_Dataset entries_
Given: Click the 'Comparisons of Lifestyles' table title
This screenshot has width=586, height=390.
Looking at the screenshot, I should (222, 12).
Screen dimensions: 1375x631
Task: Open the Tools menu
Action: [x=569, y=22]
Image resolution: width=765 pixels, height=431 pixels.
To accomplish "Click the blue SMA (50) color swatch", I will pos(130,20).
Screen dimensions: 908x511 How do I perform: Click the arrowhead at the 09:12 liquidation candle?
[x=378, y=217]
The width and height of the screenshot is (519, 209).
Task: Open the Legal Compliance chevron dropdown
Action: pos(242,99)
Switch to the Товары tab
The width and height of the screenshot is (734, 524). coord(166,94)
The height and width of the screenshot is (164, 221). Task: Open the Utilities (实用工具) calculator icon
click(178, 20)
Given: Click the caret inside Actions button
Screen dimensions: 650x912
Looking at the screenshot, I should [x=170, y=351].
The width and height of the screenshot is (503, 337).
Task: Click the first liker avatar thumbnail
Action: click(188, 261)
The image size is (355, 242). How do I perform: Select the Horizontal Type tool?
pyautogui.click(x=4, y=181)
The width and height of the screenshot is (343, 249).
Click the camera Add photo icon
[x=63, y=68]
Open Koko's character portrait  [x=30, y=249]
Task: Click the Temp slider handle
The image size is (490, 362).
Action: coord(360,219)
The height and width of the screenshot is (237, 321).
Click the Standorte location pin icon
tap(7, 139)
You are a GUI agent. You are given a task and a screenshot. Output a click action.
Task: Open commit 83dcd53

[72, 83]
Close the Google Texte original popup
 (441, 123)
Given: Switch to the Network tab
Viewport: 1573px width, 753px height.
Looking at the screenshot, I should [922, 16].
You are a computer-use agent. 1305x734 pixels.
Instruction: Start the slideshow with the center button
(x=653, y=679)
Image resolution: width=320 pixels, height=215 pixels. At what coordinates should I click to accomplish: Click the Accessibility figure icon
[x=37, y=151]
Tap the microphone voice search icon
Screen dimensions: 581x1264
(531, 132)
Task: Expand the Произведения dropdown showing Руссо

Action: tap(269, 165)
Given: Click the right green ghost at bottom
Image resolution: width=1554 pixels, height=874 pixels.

_Instruction_
List every line of the data above that contains the string "resolution", matching case exactly.

_The response_
Image resolution: width=765 pixels, height=431 pixels.
Image resolution: width=320 pixels, height=215 pixels. At what coordinates should I click to accomplish: Click the Accessibility figure icon
Image resolution: width=1554 pixels, height=874 pixels.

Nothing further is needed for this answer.